Lipid ozonation products activate phospholipases A2, C, and D.

作者信息

Kafoury R M, Pryor W A, Squadrito G L, Salgo M G, Zou X, Friedman M

机构信息

Department of Environmental Health Sciences, Tulane University Medical Center, New Orleans, Louisiana 70112, USA.

出版信息

Toxicol Appl Pharmacol. 1998 Jun;150(2):338-49. doi: 10.1006/taap.1998.8418.

DOI:10.1006/taap.1998.8418
PMID:9653065
Abstract

Ozone exposure, in vitro, has been shown to activate phospholipases A2 (PLA2), C (PLC), and D (PLD) in airway epithelial cells. However, because of its high reactivity, ozone cannot penetrate far into the air/lung tissue interface. It has been proposed that ozone reacts with unsaturated fatty acids (UFA) in the epithelial lining fluid (ELF) and cell membranes to generate a cascade of lipid ozonation products (LOP) that mediate ozone-induced toxicity. To test this hypothesis, we exposed cultured human bronchial epithelial cells (BEAS-2B) to LOP (1-100 microM) produced from the ozonation of 1-palmitoyl-2-oleoyl-sn-glycero-3-phosphatidylcholine (POPC) and measured the activity of PLA2, PLC, and PLD. The PLA2 isoform responsible for arachidonic acid release (AA) in stimulated cultures was also characterized. Activation of PLA2, PLC, and PLD by three oxidants, hydrogen peroxide (H2O2), tert-butyl hydroperoxide (t-BOOH) and 2,2'-azobis(2-amidinopropane)dihydrochloride (AAPH) also was measured and compared to that of LOP. The derivatives of ozonized POPC at the sn-2 residue, 9-oxononanoyl (PC-ALD), 9-hydroxy-9-hydroperoxynonanoyl (PC-HHP), and 8-(-5-octyl-1,2,4-trioxolan-3-yl-) octanoyl (POPC-OZ) selectively activated PLA2 in a dose-dependent fashion.

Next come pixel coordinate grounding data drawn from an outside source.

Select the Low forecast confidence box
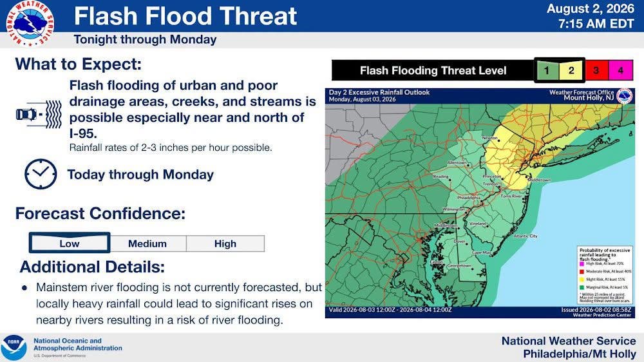Viewport: 644px width, 362px height. tap(70, 243)
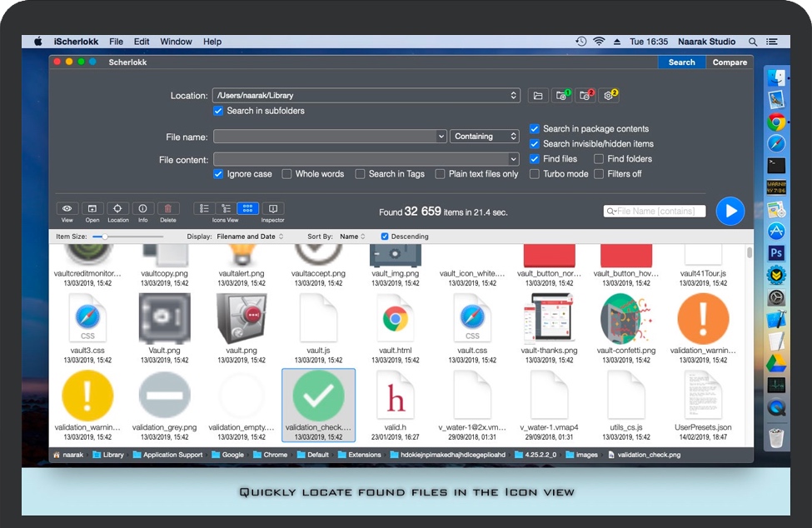Screen dimensions: 812x528
Task: Click the gear icon with yellow badge
Action: (x=610, y=96)
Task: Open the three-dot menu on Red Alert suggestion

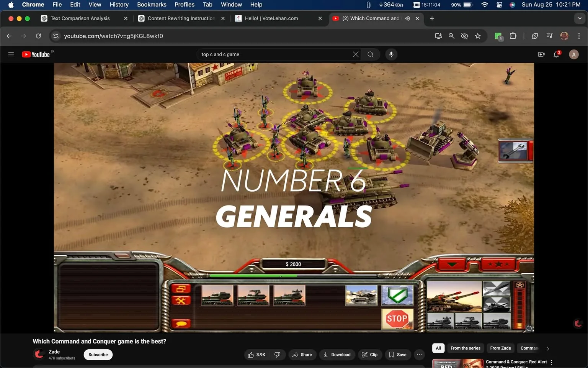Action: [x=551, y=362]
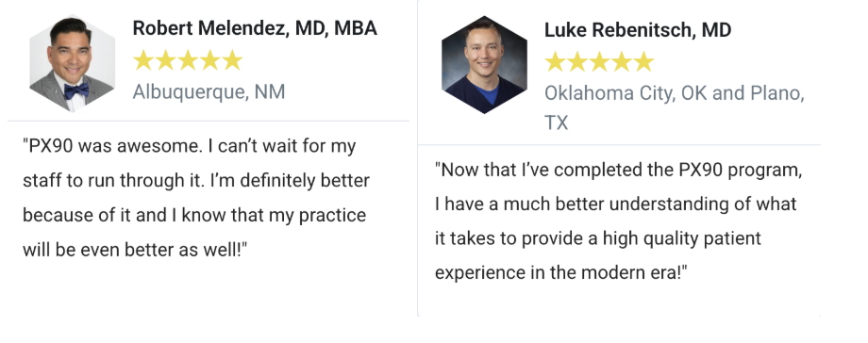Click second star in Robert Melendez's rating
This screenshot has height=343, width=868.
pyautogui.click(x=165, y=59)
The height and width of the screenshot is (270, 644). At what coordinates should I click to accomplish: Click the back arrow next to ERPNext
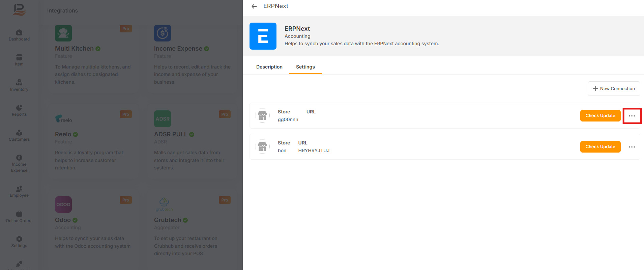pyautogui.click(x=254, y=6)
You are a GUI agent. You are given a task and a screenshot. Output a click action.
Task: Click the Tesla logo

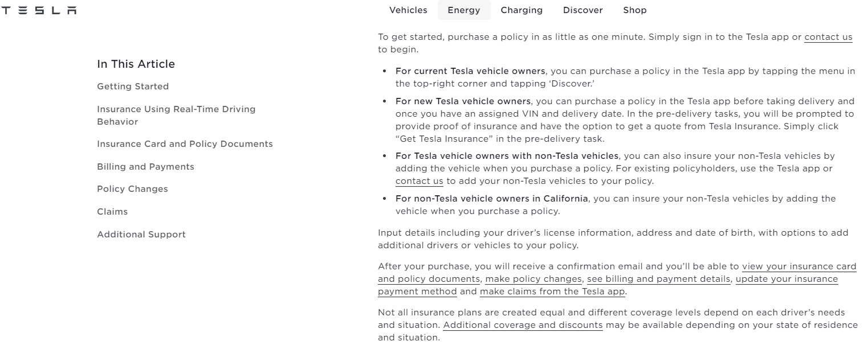click(x=39, y=10)
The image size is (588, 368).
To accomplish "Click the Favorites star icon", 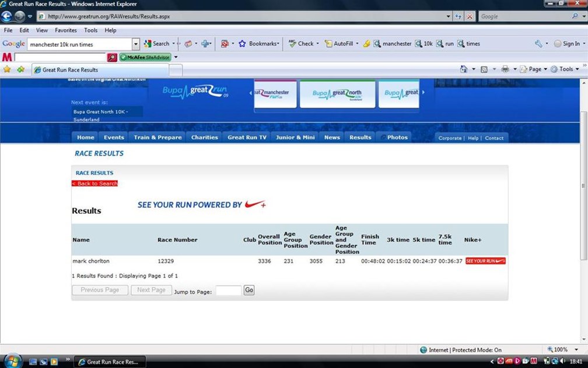I will [7, 70].
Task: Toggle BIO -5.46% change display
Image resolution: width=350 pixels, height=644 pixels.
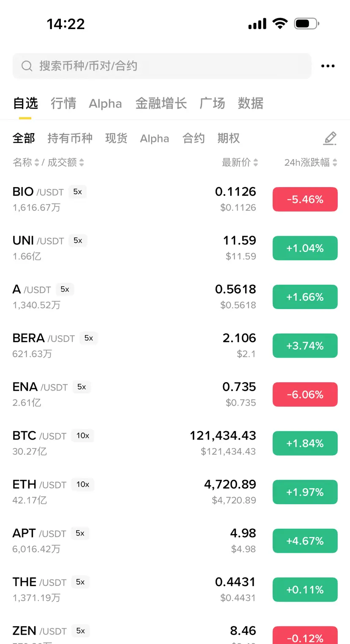Action: point(305,199)
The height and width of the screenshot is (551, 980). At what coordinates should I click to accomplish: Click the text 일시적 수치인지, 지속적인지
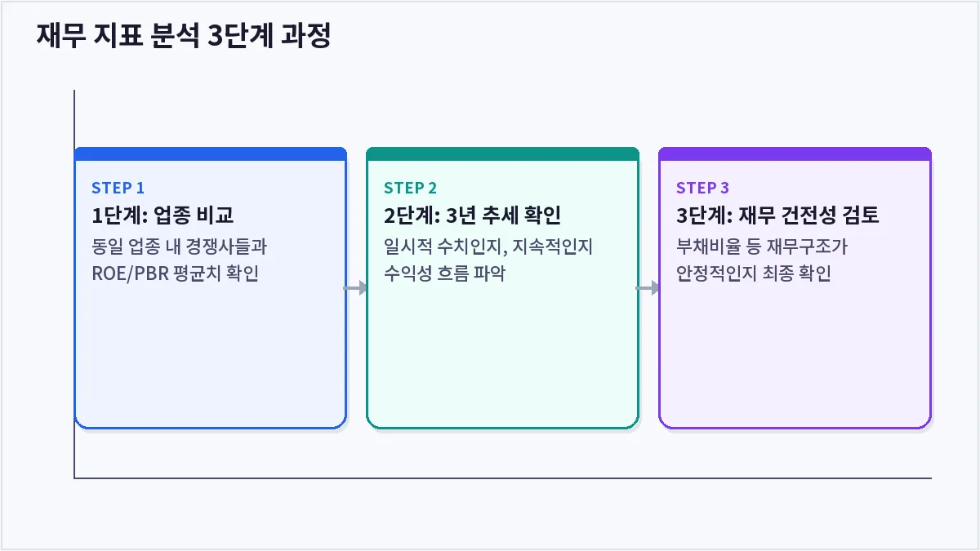coord(488,246)
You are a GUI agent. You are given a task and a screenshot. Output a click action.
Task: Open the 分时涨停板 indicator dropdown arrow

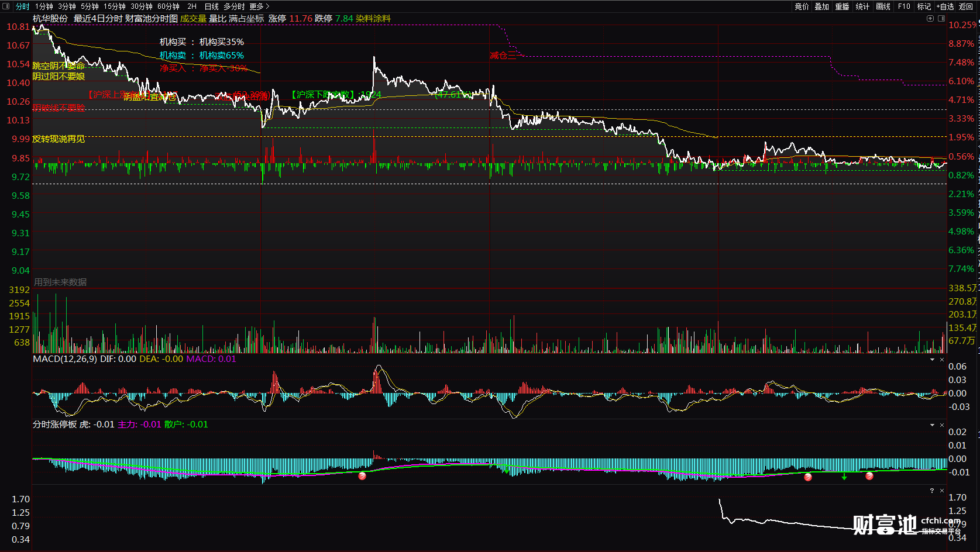coord(932,425)
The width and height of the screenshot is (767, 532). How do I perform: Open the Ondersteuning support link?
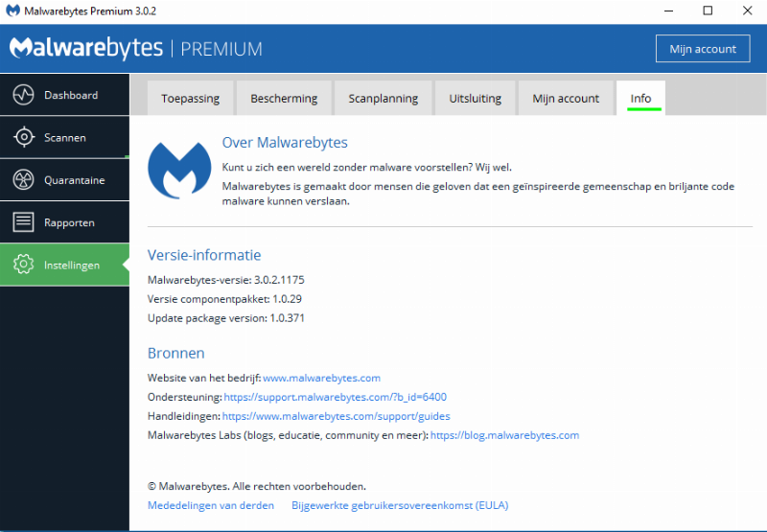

Cytosolic PLA2 (cPLA2) measured in the cytosolic fraction of stimulated cell lysates was found to be the predominant isoform responsible for AA release. PLC activation was exclusively induced by the hydroxyhydroperoxide derivatives. PC-HHP and the 9-carbon hydroxyhydroperoxide (HHP-C9) increased PLC activity. PLD activity also was induced by LOP generated from POPC. Incubation of cultures with H2O2 alone did not stimulate PLC; however, in the presence of the aldehyde, nonanal, a 62 +/- 2% increase in PLC activity was found, suggesting that the increase in activity was due to the formation of the intermediate HHP-C9. t-BOOH, and AAPH also failed to induce PLA2 activation, but did activate PLC, under conditions of exposure identical to that of LOP. Only t-BOOH activated PLD. These results suggest that biologically relevant concentrations of LOP activate PLA2, PLC, and PLD in the airway epithelial cell, a primary target to ozone exposure. The activation of these phospholipases may play a role in the development of lung inflammation during ozone exposure.

摘要

体外实验表明,臭氧可激活气道上皮细胞中的磷脂酶A2(PLA2)、C(PLC)和D(PLD)。然而,由于其高反应活性,臭氧无法深入穿透气/肺组织界面。有人提出,臭氧与上皮衬液(ELF)和细胞膜中的不饱和脂肪酸(UFA)反应,生成一系列脂质臭氧化产物(LOP),介导臭氧诱导的毒性。为验证这一假设,我们将培养的人支气管上皮细胞(BEAS-2B)暴露于由1-棕榈酰-2-油酰-sn-甘油-3-磷脂酰胆碱(POPC)臭氧化产生的LOP(1-100 microM)中,并测量PLA2、PLC和PLD的活性。还对刺激培养物中负责花生四烯酸释放(AA)的PLA2同工型进行了表征。还测量了三种氧化剂过氧化氢(H2O2)、叔丁基过氧化氢(t-BOOH)和2,2'-偶氮二(2-脒基丙烷)二盐酸盐(AAPH)对PLA2、PLC和PLD的激活作用,并与LOP的激活作用进行比较。sn-2位臭氧化POPC的衍生物9-氧代壬酰基(PC-ALD)、9-羟基-9-氢过氧壬酰基(PC-HHP)和8-(-5-辛基-1,2,4-三氧杂环戊烷-3-基-)辛酰基(POPC-OZ)以剂量依赖方式选择性激活PLA2。在刺激细胞裂解物的胞质部分中测得的胞质PLA2(cPLA2)是负责AA释放的主要同工型。PLC激活仅由羟基氢过氧化物衍生物诱导。PC-HHP和9-碳羟基氢过氧化物(HHP-C9)增加了PLC活性。PLD活性也由POPC产生的LOP诱导。单独用H2O2孵育培养物不会刺激PLC;然而,在醛壬醛存在下,发现PLC活性增加了62±2%,这表明活性增加是由于中间产物HHP-C9的形成。在与LOP相同的暴露条件下,t-BOOH和AAPH也未能诱导PLA2激活,但确实激活了PLC。只有t-BOOH激活了PLD。这些结果表明,生物学相关浓度的LOP可激活气道上皮细胞中的PLA2、PLC和PLD,气道上皮细胞是臭氧暴露的主要靶标。这些磷脂酶的激活可能在臭氧暴露期间肺部炎症的发展中起作用。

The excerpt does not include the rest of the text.